◆ **Exercise**
Exclude pictures; retype the lines below from the line containing "The width and height of the screenshot is (750, 617)." through the end of the records, both ends kept.
[Supplied information — start]
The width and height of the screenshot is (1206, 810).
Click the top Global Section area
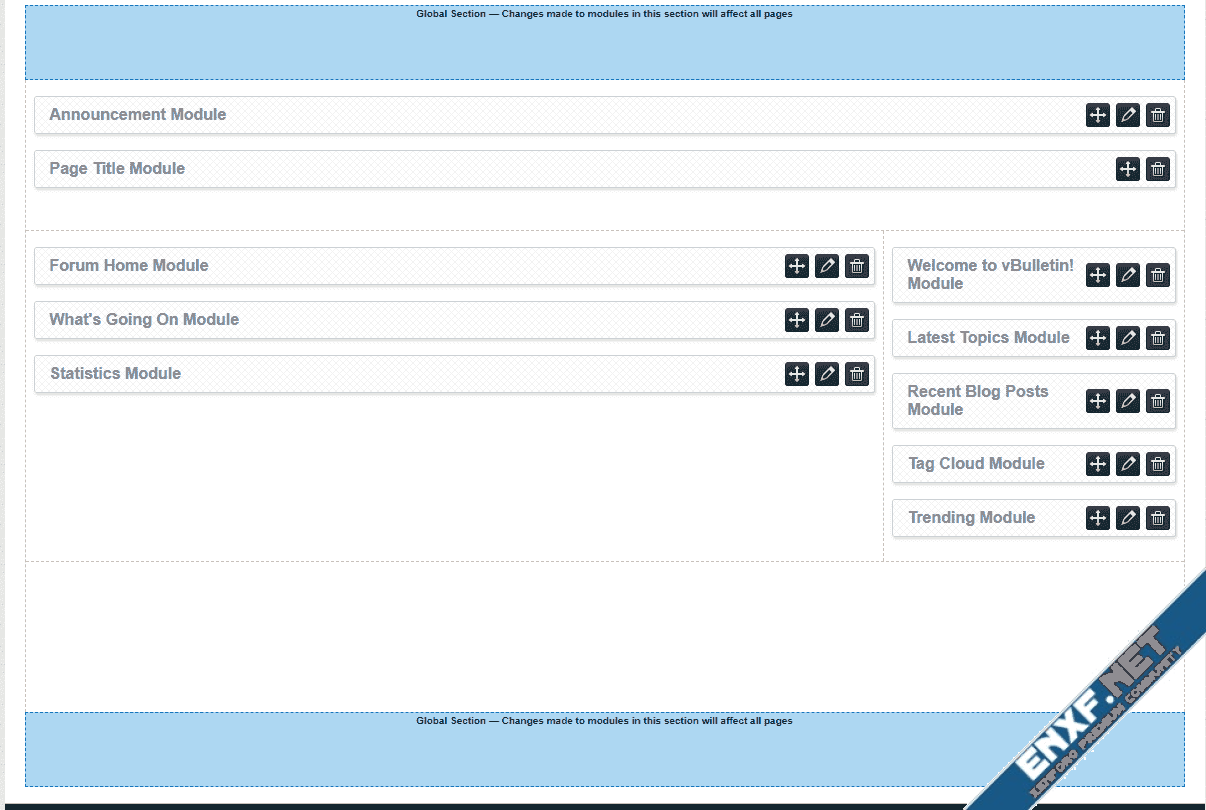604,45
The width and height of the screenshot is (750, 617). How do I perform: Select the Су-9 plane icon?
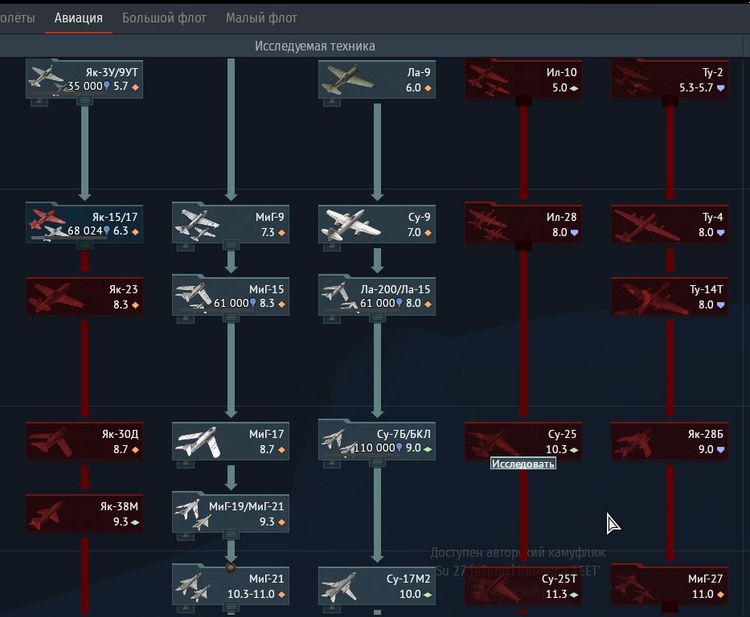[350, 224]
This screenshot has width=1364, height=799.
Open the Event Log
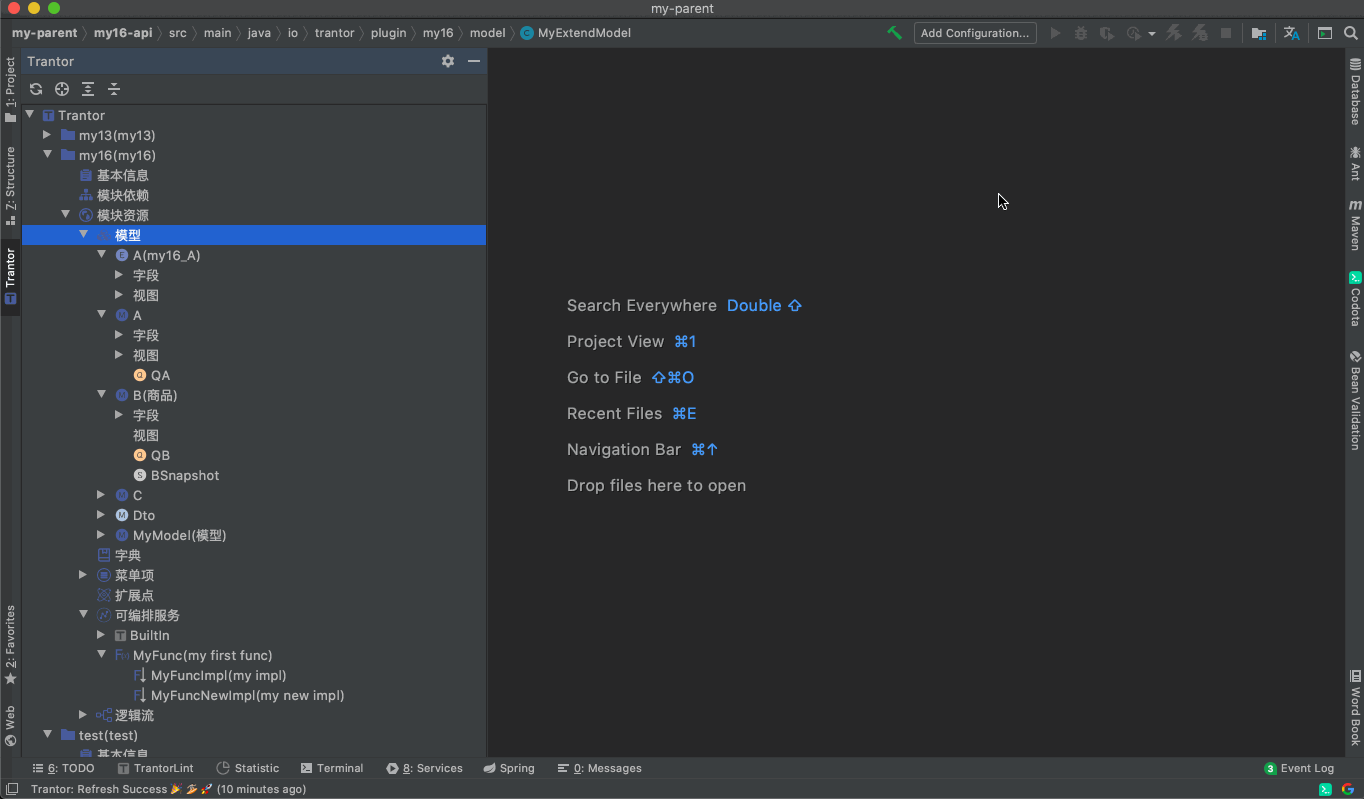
[Supplied information — finish]
◆ **Answer area**
The width and height of the screenshot is (750, 617). How do I perform: Select the Су-9 plane icon?
[350, 224]
This screenshot has width=1364, height=799.
Open the Event Log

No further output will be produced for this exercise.